白雲国は山から流れる大河によって2つに分離されている。
河には綱が張られ、人々や馬や荷車は大型の筏で河を渡る。
当然、料金が取られる。
お金を節約したい旅人は河の下流の浅瀬に張られた綱を伝って裸で河を渡る。
渡し船の桟橋は防衛のためか、城のある側ではなく河を挟んで城より遠い河口近くにあった。

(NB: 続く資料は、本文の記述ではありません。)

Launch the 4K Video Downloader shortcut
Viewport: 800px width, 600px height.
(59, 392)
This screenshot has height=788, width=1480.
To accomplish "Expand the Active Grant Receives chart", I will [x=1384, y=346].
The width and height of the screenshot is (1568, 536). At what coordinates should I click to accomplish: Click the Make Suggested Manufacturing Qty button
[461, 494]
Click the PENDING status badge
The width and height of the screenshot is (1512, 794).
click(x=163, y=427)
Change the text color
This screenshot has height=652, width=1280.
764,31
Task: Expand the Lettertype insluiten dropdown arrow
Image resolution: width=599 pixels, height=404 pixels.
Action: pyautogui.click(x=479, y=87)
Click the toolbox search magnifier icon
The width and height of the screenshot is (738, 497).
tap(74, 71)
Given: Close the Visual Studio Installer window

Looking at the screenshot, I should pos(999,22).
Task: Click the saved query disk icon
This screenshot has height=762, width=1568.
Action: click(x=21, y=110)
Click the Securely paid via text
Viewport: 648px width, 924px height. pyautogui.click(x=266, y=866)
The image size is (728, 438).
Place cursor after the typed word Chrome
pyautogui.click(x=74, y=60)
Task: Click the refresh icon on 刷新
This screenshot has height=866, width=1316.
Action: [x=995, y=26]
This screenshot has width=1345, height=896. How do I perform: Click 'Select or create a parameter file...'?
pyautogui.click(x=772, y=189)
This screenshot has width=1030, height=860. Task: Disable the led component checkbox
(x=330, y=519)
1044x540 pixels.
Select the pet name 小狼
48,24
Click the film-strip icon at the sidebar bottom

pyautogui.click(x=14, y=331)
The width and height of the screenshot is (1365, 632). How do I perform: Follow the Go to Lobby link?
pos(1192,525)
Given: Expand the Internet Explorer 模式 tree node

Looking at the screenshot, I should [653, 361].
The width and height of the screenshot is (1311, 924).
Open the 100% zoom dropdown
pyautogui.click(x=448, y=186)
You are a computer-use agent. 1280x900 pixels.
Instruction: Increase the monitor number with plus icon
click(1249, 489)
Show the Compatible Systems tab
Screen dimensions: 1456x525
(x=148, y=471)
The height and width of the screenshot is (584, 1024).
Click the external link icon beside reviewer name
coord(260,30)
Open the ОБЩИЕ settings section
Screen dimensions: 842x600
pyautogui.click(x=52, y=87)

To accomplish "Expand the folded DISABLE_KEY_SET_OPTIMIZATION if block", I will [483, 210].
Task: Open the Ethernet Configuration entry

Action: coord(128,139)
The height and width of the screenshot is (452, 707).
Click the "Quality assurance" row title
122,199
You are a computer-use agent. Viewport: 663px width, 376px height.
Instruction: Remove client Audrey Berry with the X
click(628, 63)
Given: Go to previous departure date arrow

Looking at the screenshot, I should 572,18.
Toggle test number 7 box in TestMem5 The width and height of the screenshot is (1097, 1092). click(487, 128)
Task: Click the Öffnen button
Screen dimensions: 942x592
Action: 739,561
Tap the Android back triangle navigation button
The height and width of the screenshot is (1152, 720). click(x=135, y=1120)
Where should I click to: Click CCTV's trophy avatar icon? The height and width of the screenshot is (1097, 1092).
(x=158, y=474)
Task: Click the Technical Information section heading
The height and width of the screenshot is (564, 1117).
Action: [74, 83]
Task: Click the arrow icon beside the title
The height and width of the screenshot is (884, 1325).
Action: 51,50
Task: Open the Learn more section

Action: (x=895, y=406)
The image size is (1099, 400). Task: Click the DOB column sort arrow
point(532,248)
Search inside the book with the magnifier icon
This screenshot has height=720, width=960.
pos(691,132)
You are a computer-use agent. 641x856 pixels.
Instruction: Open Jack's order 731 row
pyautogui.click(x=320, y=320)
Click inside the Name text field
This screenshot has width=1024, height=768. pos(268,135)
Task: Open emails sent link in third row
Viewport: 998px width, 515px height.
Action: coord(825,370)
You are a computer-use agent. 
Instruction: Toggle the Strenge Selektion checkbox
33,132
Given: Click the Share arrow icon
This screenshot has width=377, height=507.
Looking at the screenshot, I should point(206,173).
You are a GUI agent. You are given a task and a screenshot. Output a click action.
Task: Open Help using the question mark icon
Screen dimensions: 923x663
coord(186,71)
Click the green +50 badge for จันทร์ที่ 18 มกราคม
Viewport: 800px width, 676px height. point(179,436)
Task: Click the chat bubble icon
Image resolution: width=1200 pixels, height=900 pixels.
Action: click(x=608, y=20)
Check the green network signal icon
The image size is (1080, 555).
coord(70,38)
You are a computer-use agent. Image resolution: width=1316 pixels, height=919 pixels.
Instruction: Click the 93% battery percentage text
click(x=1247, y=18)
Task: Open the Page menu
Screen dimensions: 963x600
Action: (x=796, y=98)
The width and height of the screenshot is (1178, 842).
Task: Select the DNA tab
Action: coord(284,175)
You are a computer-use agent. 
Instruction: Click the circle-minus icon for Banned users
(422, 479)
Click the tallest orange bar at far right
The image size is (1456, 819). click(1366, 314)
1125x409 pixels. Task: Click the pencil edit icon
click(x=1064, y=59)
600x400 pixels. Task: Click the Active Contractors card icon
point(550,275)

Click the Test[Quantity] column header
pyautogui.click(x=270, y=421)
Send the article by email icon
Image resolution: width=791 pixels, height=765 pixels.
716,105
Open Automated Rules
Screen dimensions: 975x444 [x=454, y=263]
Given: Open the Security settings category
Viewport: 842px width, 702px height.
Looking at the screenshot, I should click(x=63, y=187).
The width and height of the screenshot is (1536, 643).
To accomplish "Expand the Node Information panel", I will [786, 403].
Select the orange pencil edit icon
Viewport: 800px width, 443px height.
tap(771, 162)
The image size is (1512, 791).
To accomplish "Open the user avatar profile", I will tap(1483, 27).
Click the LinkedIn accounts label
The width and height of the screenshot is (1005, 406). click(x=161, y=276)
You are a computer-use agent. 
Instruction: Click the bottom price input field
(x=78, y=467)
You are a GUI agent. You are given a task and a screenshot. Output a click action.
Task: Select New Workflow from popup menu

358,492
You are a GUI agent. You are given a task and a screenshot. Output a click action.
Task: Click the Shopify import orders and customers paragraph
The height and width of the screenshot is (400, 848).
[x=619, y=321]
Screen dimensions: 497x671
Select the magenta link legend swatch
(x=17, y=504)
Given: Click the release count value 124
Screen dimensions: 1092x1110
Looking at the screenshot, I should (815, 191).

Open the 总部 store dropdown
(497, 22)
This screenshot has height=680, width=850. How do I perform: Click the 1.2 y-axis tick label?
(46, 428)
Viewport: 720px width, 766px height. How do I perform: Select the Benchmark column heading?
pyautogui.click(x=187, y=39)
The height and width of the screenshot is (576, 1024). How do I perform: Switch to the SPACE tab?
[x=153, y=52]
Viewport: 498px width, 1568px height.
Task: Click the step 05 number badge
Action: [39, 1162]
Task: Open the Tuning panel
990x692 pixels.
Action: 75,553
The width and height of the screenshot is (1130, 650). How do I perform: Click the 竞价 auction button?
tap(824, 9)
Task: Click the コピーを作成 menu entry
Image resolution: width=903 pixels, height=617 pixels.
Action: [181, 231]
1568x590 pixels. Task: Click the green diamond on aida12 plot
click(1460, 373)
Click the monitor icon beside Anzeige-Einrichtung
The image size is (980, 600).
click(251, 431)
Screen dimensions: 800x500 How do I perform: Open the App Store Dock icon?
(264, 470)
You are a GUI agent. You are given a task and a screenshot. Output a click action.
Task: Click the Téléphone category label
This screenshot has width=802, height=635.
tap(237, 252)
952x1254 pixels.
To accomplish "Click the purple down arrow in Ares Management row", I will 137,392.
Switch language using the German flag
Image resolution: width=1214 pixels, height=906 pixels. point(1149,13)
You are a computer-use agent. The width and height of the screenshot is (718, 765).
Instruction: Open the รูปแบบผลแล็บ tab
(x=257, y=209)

連結船団が渡し船の桟橋近くの湖岸に接岸すると渡し小屋からサトミと大野政五郎(大政)が出て来た。
サトミは娘姿をしていた。
マリア達と護衛兵が上陸するとサトミと大政が近寄ってきて言った。
「マリア姉さん、いらっしゃいませ。お久しぶりです。」
「久しぶりね。どう、上手くいってる。」
「細々と過ごしております。」
「そう、ヤクザは何と言ってもお金儲けをしなければ生きていけないわね。渡しの利権は白鷺一羽親分が独占しているのね。」
「はい。」
「分かったわ。此処には筏船1艘と3小隊30人を派遣します。待合室付きの兵舎を建てなさい。渡し小屋の近くがいいわね。それから河の反対側にも同じような兵舎を建てなさい。お金は出します。」
「どうするのですか、マリア姉さん。」
「マリア廻船の停泊地には人と共に荷車と馬が乗り降りするの。だから待合室が必要。そこで問題になるのが大河でしょ。馬や荷車は上流で渡り筏で渡るしかできないわね。それでは遠方から来たお客は不便になる。だから河口の両側に寄港地を作り、その間を筏船で結ぶの。兵士はその船頭ということ。白雲の城から何か言ってきたら殿様に強訴してあげるわ。停泊時間は30分だから乗客は土産物を買うかもしれないからここの景気はよくなるかもしれないわね。」
「上流の渡しは大雨が降ると川止めになります。湖なら大雨が振っても運行できると思います。」
「そうね。この辺りはだんだん賑やかになると思うわ。海賊も襲ってくるかもしれないけどきっと返り討ちね。」
マリア達は少し早めに出発し、大河の対岸、湖畔の小道が河に沿って街道に行く曲がり角の近くの湖岸に接岸し、辺りには何もないことを確認してから次の寄港地の大石に向かった。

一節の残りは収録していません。